-- GOAL OF THE EXERCISE --
What you return should be the line containing "The height and width of the screenshot is (280, 351)." and each line after it to the end of the records, copied exactly.

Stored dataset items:

=====

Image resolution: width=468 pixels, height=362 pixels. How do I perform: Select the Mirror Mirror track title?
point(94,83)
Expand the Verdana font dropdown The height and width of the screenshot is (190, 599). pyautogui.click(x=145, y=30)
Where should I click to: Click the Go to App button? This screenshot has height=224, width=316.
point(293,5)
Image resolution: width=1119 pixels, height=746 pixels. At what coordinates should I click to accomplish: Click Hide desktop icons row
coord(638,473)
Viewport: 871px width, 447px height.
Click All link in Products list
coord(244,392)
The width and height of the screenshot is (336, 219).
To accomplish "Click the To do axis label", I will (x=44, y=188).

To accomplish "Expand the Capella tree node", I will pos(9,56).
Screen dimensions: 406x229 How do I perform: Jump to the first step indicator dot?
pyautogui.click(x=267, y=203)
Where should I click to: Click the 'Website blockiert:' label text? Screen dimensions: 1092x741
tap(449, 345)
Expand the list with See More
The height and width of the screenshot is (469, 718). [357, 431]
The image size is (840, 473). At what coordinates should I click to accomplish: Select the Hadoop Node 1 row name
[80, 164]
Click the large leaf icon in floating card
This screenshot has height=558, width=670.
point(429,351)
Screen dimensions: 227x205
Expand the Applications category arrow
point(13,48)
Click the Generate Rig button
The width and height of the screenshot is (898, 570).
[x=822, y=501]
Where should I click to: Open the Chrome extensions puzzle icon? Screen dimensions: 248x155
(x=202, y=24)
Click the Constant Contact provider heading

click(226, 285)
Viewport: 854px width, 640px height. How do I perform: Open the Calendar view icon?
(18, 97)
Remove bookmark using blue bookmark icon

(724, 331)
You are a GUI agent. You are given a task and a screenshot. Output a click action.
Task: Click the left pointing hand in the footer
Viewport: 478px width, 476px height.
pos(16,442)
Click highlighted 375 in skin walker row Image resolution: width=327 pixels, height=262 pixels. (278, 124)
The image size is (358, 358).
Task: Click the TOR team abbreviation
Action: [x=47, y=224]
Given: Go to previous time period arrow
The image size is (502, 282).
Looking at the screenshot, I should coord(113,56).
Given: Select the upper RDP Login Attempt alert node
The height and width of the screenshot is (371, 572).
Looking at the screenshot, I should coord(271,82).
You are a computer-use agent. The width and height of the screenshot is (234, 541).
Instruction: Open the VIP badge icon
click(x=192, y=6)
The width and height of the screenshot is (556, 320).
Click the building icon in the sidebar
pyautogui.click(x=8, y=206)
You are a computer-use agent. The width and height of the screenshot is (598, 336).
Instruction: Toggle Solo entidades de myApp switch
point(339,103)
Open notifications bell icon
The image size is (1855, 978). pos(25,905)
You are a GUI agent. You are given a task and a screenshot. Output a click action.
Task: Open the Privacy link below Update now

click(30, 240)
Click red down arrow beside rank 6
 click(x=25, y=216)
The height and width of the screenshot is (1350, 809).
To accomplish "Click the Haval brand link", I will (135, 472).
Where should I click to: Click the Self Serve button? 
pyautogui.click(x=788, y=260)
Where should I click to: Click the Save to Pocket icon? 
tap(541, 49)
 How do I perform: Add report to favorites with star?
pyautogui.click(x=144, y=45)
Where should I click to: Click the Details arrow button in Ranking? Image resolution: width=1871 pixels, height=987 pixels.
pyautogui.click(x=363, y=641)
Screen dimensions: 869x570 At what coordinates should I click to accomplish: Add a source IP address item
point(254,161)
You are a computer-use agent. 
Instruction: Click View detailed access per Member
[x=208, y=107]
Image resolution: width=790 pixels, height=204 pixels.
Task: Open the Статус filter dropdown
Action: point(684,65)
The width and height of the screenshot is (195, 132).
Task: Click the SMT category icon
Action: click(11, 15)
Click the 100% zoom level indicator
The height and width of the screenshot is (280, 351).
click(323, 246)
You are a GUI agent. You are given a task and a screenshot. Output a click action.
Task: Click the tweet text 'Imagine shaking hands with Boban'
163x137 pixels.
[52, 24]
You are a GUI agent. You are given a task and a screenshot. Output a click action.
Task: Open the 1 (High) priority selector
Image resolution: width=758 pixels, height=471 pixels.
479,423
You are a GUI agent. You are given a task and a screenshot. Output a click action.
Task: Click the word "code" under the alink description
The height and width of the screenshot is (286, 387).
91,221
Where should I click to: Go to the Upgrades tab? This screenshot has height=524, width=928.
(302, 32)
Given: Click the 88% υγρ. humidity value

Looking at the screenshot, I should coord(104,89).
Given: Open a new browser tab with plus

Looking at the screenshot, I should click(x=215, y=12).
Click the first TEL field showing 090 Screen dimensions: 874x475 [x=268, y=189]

=====

-- EXERCISE RESULT --
The height and width of the screenshot is (280, 351).
click(323, 246)
You are a GUI agent. You are given a task and a screenshot. Output a click action.
Task: Click the tweet text 'Imagine shaking hands with Boban'
163x137 pixels.
[52, 24]
You are a GUI agent. You are given a task and a screenshot. Output a click action.
Task: Open the 1 (High) priority selector
Image resolution: width=758 pixels, height=471 pixels.
479,423
You are a GUI agent. You are given a task and a screenshot. Output a click action.
Task: Click the word "code" under the alink description
The height and width of the screenshot is (286, 387).
91,221
Where should I click to: Go to the Upgrades tab? This screenshot has height=524, width=928.
(302, 32)
Given: Click the 88% υγρ. humidity value

Looking at the screenshot, I should coord(104,89).
Given: Open a new browser tab with plus

Looking at the screenshot, I should click(x=215, y=12).
Click the first TEL field showing 090 Screen dimensions: 874x475 [x=268, y=189]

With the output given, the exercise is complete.